Any criminal from any corner of the seven kingdoms can be punished by being forced to take the black, which means the bulk of the people who man the Wall are, you guessed it, criminals. Any man who takes the black will hold his post for life, and will never take a woman to wife, nor have any children.
So you can understand that Ned is less than pleased with his bastard son’s decision. But he also understands why Jon has decided to go to the Wall. His wife, Lady Catelyn, was a good woman who loved her children, but she could never bring herself to treat his bastard as her own. To her, he was just the bastard, the outcast, and she made sure all her children saw him as such.

She had tried again and again to have him sent away from Winterfell, and so far for the fourteen years of Jon’s life, Ned had refused her. Eddard was the only reason the boy was with his family. With Ned going South, Jon knew he couldn’t stay alone with Catelyn in Winterfell.

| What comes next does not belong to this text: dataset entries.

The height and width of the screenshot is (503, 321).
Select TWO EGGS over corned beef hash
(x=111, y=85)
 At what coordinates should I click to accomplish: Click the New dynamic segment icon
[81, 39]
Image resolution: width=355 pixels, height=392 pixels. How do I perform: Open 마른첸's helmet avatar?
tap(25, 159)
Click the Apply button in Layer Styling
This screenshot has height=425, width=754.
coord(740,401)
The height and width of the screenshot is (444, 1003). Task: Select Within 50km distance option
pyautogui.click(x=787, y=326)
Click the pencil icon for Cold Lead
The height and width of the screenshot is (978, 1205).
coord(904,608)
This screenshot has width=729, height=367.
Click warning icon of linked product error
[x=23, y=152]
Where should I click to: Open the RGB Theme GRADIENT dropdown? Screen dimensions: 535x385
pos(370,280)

A wise decision, though a painful one.
Before the day of Ned’s departure, however, a terrible tragedy affects Ned Stark’s third son, Bran, which doesn’t kill him but has a big impact on the young boy’s life. Ned wants to be with his son, but he has made a promise to Robert, and the king has had enough of the cold of the North, so he has to leave. He takes both of his daughters, Sansa and Arya along with him, leaving his firstborn Robb to be Lord of Winterfell.

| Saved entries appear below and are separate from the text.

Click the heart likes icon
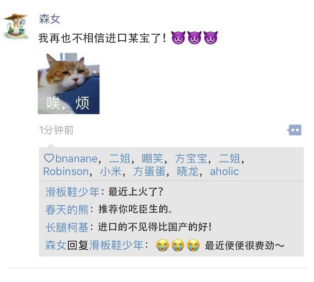The height and width of the screenshot is (282, 314). [49, 158]
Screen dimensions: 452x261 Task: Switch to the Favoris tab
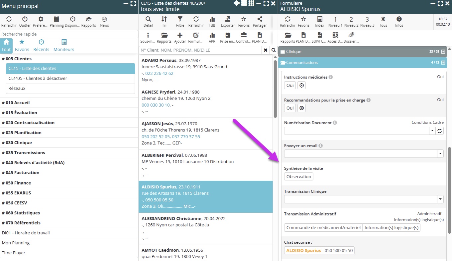click(x=22, y=45)
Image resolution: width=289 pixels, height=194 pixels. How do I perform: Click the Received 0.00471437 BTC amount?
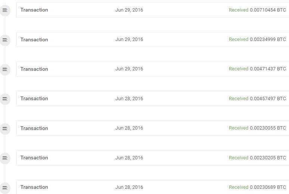pyautogui.click(x=257, y=69)
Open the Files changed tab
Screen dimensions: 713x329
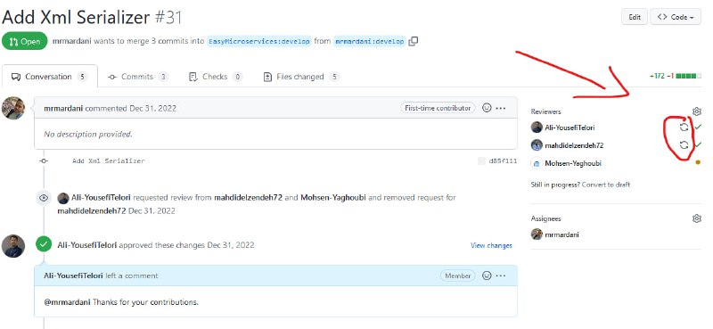[x=301, y=77]
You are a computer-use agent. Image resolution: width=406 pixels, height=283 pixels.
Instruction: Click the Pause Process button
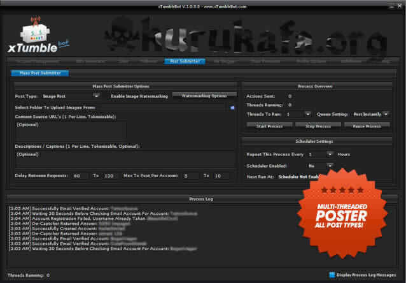point(366,126)
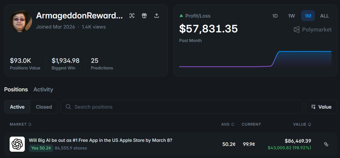Click the profile scan icon beside username

click(x=132, y=16)
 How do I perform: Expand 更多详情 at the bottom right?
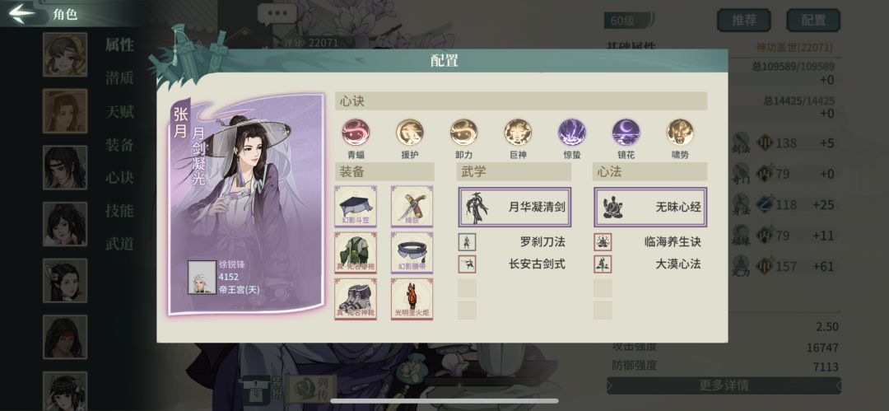click(724, 385)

Sansa is already a proper lady. Young, but she has already learned her sewing, her courtesies, and everything about the womanly arts from Septa Mordane. Arya— or Arya Horseface, a nickname which the other girls had taken to calling her because of the big step down in beauty between her and her sister —didn’t do as well, or just plain didn’t take as much of an interest in them, if the reports and complaints from Septa Mordane were anything to go by.

Where his first daughter kept her woolens and silks spotless and had the step and manner of a lady, his second was always getting dirty and running all over the place.
Which is exactly why he’s taking her with him to King’s Landing, to see if she can maybe learn the ways of Southern ladies since the Northern ladies have had no effect on her.